Задания:
- A) Проверьте по тексту о портрете Г. Л. Гиршман, верны ли утверждения (i) «Портрет Г. Л. Гиршман» хранится в Государственной Третьяковской галерее; (ii) на портрете Гиршман изображена в светлом платье; (iii) Серов поместил свой автопортрет на край зеркала. Ответьте на каждое «да» или «нет» и приведите точную цитату из текста, которая это решает.
- B) Переведите на английский язык предложение из текста о портрете Г. Л. Гиршман: «Серов создал в картине игру зеркал, двойное отражение, заметное только со стороны художника и открытое им зрителю».
- C) Выведите без изменений отрезок текста о портрете Г. Л. Гиршман, начиная со слов «Портрет Иды Рубинштейн.» и заканчивая словами «и живописный шедевр.».

Создавая новые портреты, художник стремился избегать любых повторений позы, жеста, ракурса. Он долго присматривался к очередной модели, делал эскизы, искал наиболее характерную для героя позу и самый подходящий интерьер. Так, для портрета супруги известного антиквара Владимира Гиршма– на очень долго подбирался соответствующий антураж, который бы подчеркнул изящество и лоск этой светской львицы и не умалил, не упростил ее блистательной красоты.
Портрет Иды Рубинштейн. 1910
Портрет Г. Л. Гиршман. 1907
Серов с большой симпатией относился к Генриетте Леопольдовне, находя ее «умной, образованной, культурной, простой и скромной, без замашек богатых выскочек и очень симпатичной». «Портрет Г. Л. Гиршман» (1907, Государственная Третьяковская галерея, Москва) являет собой смысловой и живописный шедевр.
На холсте изображена роскошная дама в строгом черном костюме, которая словно только что встала от туалетного столика и обернулась к другому зеркалу, — к художнику и зрителю. Возможно, она хотела осмотреть себя в полный рост, но между ней и вторым овальным зеркалом находился живописец, который остановил этот поворот своей талантливой кистью и зафиксировал навсегда строгий взыскательный взгляд, обратив его к нам. Генриетта Леопольдовна вглядывается в зрителя, как в зеркало, ее требовательный взгляд будто адресуется тем, кто будет смотреть на нее через века. Строгий костюм освежает лишь полоска белоснежного боа, кокетливо поправляемая лилейной ручкой, унизанной перстнями. Вторая рука в изящном изгибе опирается на столик.
Серов создал в картине игру зеркал, двойное отражение, заметное только со стороны художника и открытое им зрителю. Помимо отражающейся в зеркале спины Гиршман, он изобразил и ее расплывчатую уменьшенную копию в дальнем зеркале, замкнув, таким образом, круг и показав в отражении то, что находится за пределами полотна портрета. Но и этого живописцу показалось мало: он поместил на край зеркала и картины свой автопортрет, искаженный огранкой, но все же ясно читаемый. Картина является единственным в творчестве Серова диалогом модели и художника, напряженность лица которого показывает, как сложна и ответственна его работа.

Исходные данные:
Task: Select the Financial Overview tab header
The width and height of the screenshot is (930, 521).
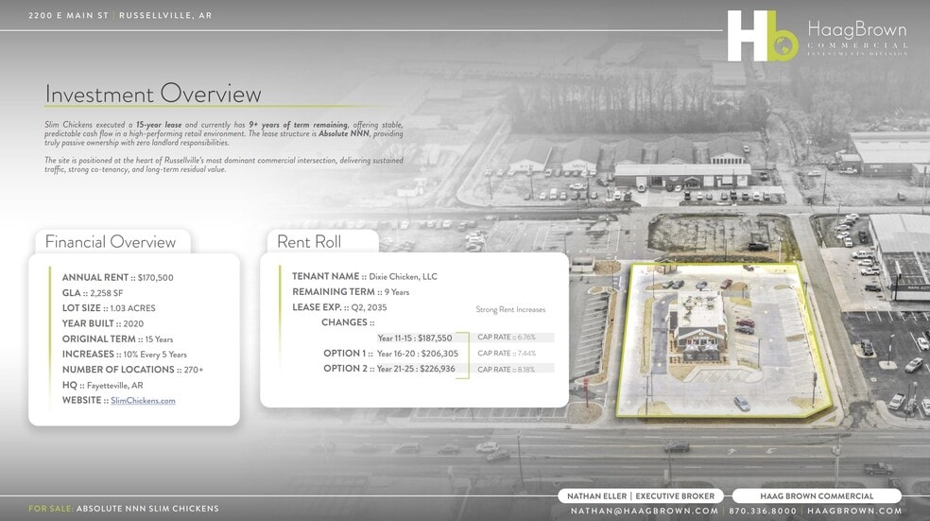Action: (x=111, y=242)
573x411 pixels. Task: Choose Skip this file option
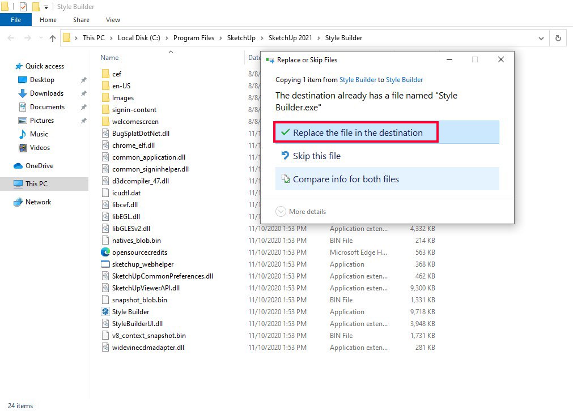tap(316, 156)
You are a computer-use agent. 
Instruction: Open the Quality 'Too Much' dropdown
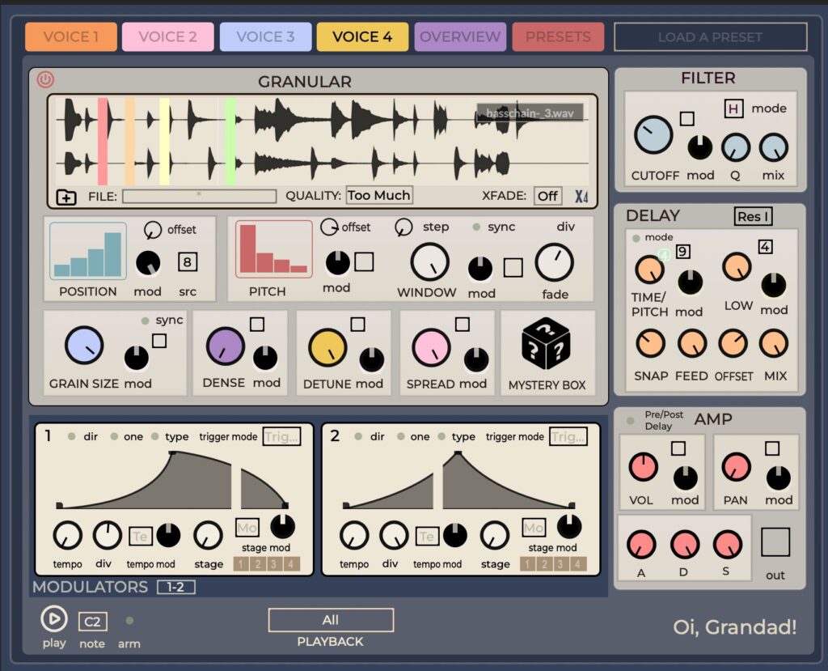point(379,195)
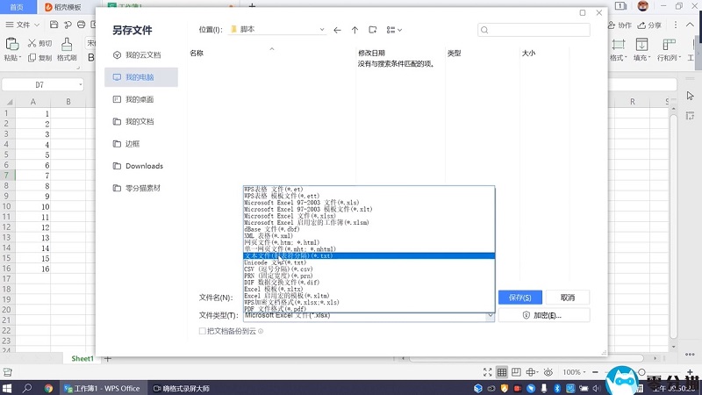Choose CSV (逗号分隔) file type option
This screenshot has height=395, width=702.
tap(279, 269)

Ответы к заданиям:
- A)
(i) Да: «„Портрет Г. Л. Гиршман“ (1907, Государственная Третьяковская галерея, Москва)».
(ii) Нет: «На холсте изображена роскошная дама в строгом черном костюме».
(iii) Да: «он поместил на край зеркала и картины свой автопортрет».

- B) In the painting, Serov created a play of mirrors, a double reflection visible only from the artist's side and revealed by him to the viewer.

- C)
Портрет Иды Рубинштейн. 1910
Портрет Г. Л. Гиршман. 1907
Серов с большой симпатией относился к Генриетте Леопольдовне, находя ее «умной, образованной, культурной, простой и скромной, без замашек богатых выскочек и очень симпатичной». «Портрет Г. Л. Гиршман» (1907, Государственная Третьяковская галерея, Москва) являет собой смысловой и живописный шедевр.